2. Das Recht auf rechtliches Gehör verpflichtet die Gerichte lediglich dazu, die Ausführungen der Beteiligten zur Kenntnis zu nehmen und in Erwägung zu ziehen, nicht jedoch, deren (Rechts-)Auffassung zu folgen oder sich mit jedem Vorbringen in den Entscheidungsgründen ausdrücklich zu befassen. Geht ein Gericht allerdings auf den wesentlichen Kern des Tatsachenvortrags einer Partei zu einer für das Verfahren zentralen Frage nicht ein, so lässt dies auf die Nichtberücksichtigung dieses Vortrags schließen, sofern er nicht nach dem Rechtsstandpunkt des Gerichts unerheblich oder offensichtlich unsubstantiiert war.

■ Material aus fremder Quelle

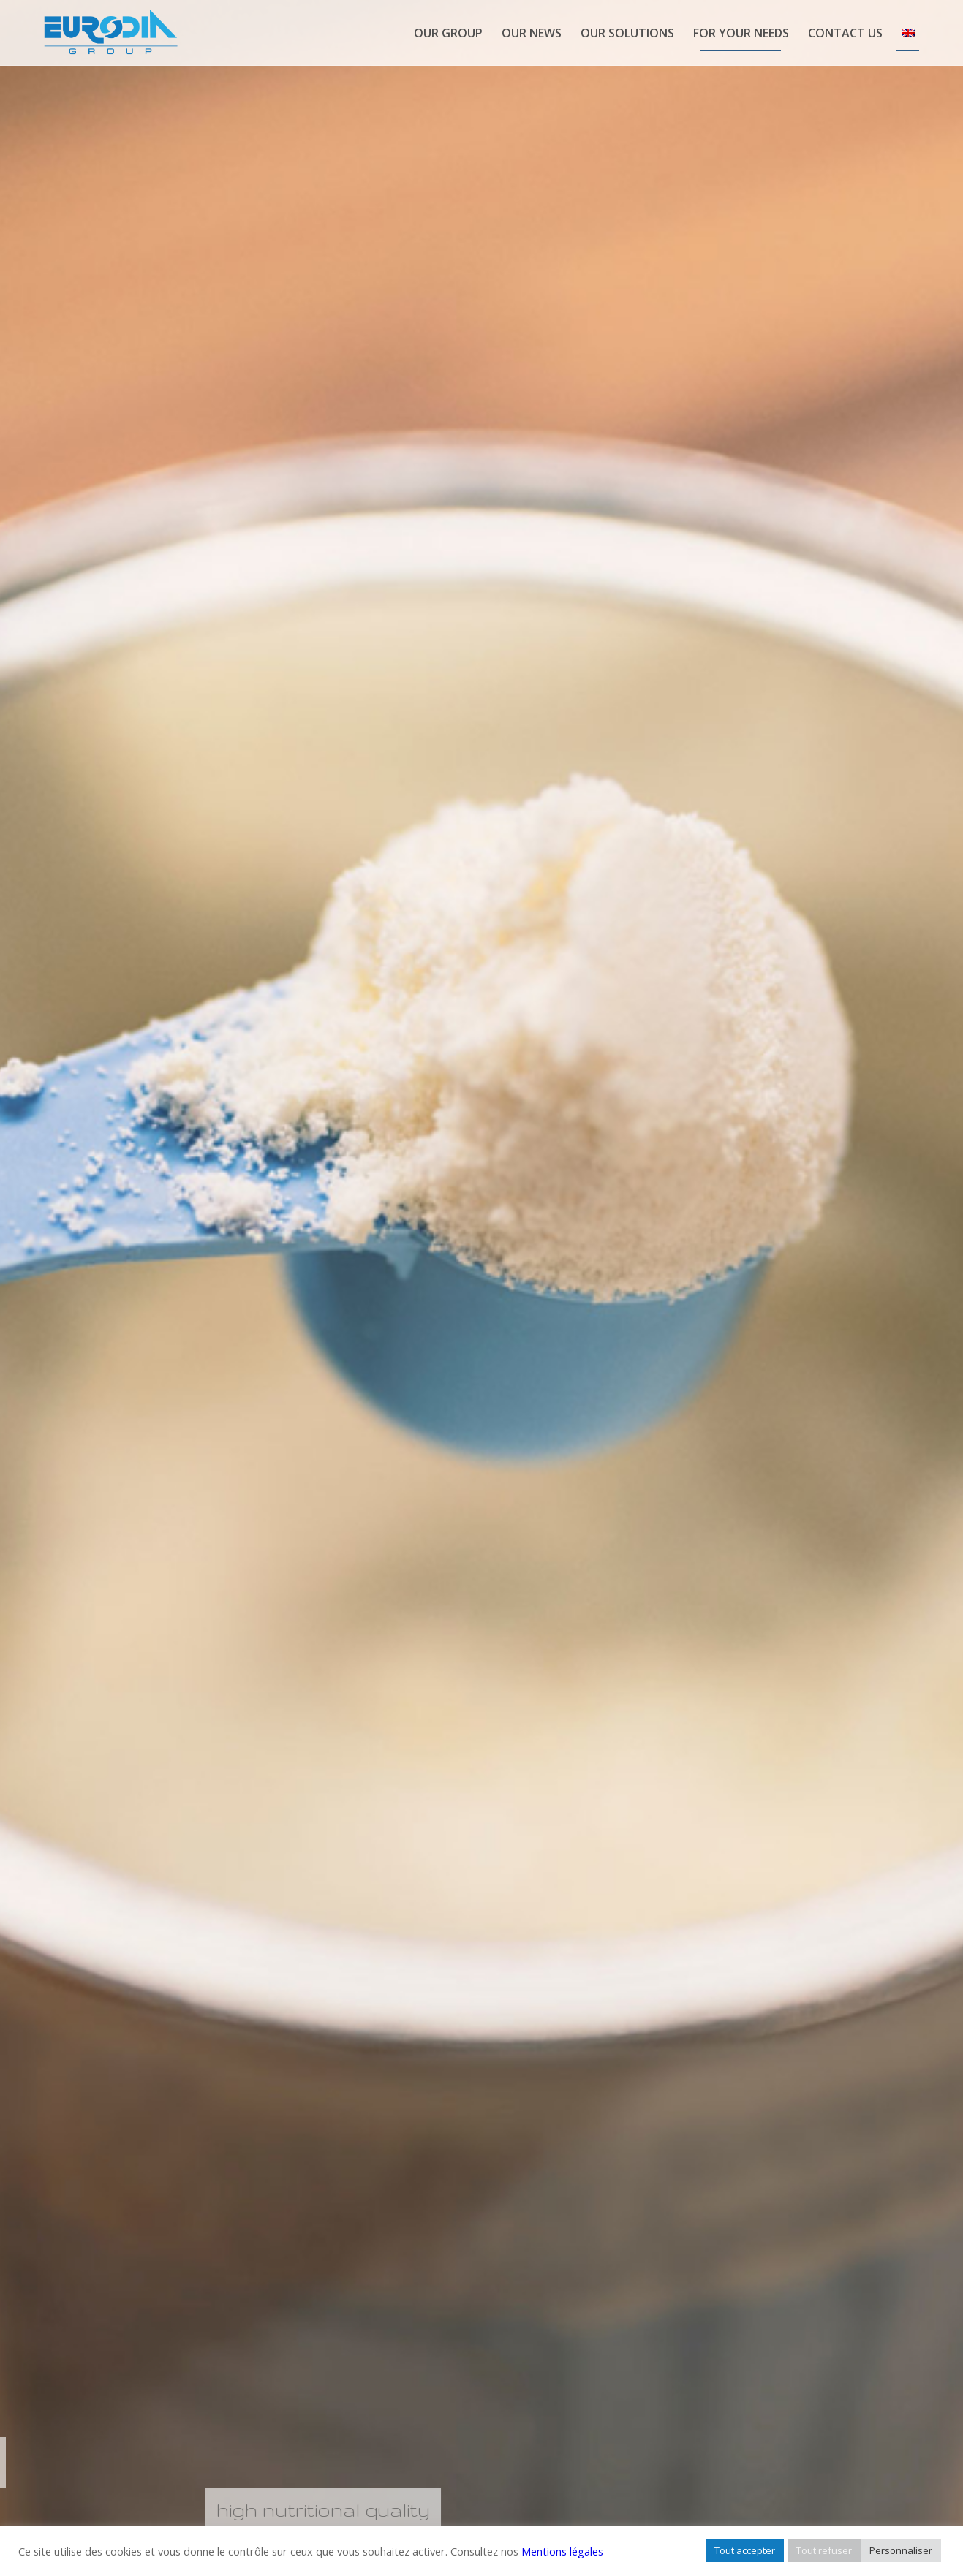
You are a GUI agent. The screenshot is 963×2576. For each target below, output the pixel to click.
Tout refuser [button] (824, 2550)
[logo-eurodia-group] (109, 33)
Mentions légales (562, 2551)
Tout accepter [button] (744, 2550)
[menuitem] (448, 33)
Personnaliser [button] (900, 2550)
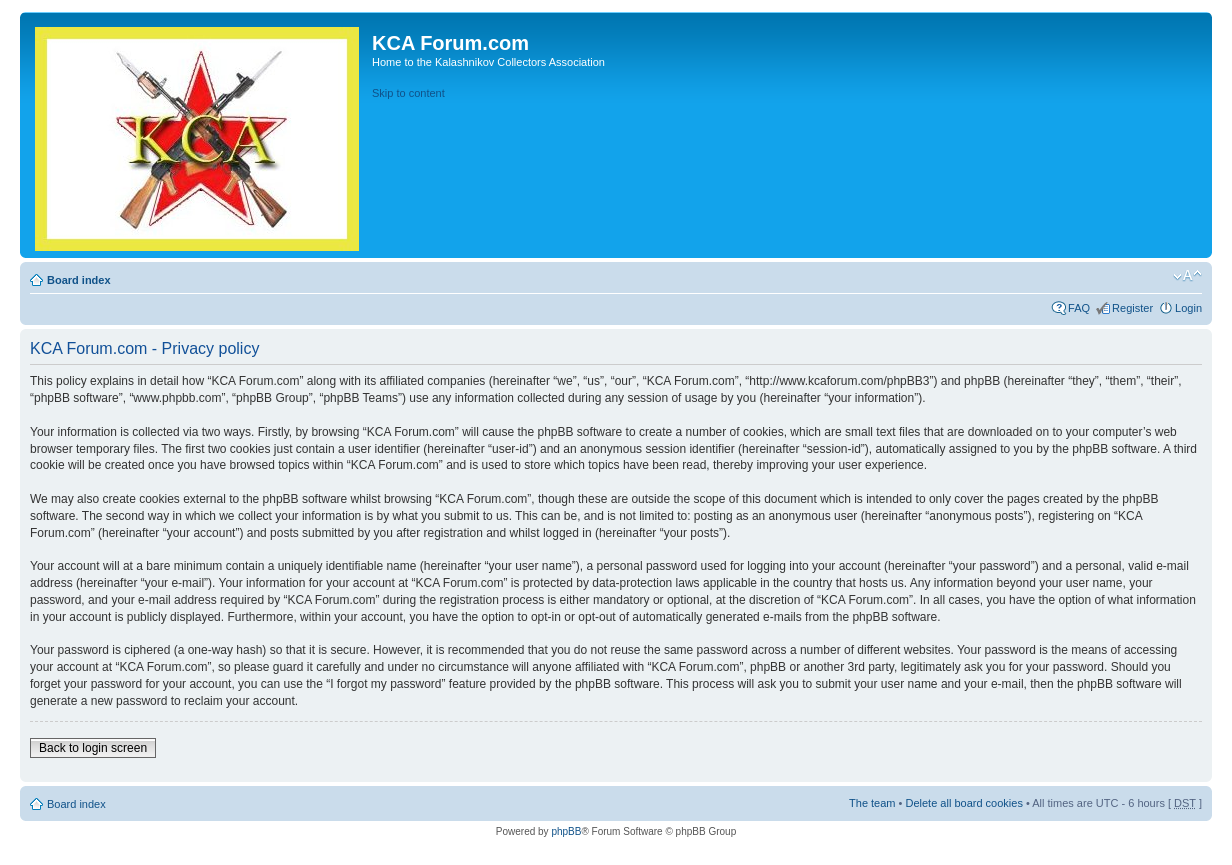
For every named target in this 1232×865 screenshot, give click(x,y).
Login (1188, 308)
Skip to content (408, 93)
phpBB (566, 831)
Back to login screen (93, 748)
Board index (79, 280)
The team (872, 803)
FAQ (1079, 308)
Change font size (1187, 276)
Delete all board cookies (963, 803)
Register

3. Inhalt und Grenzen einer auf Art. 103 Abs. 1 GG gestützten Verfassungsbeschwerde werden maßgeblich durch die im fachgerichtlichen Verfahren erhobene Anhörungsrüge bestimmt. Insoweit genügt es für die Zulässigkeit der Rüge eines Gehörsverstoßes mit der Verfassungsbeschwerde nicht, dass überhaupt ein als Anhörungsrüge bezeichneter Rechtsbehelf eingelegt wurde; vielmehr muss der Beschwerdeführer den ernsthaften Versuch unternommen haben, die gerügte Verletzung vor den Fachgerichten inhaltlich zu belegen.

4. Es ist verfassungsrechtlich unbedenklich, § 172 Abs. 3 Satz 1 StPO so auszulegen, dass der Klageerzwingungsantrag in groben Zügen den Gang des Ermittlungsverfahrens, den Inhalt der angegriffenen Bescheide und die Gründe für ihre Unrichtigkeit wiedergeben und eine aus sich selbst heraus verständliche Schilderung des Sachverhalts enthalten muss, der bei Unterstellung des hinreichenden Tatverdachts die Erhebung der öffentlichen Klage rechtfertigt.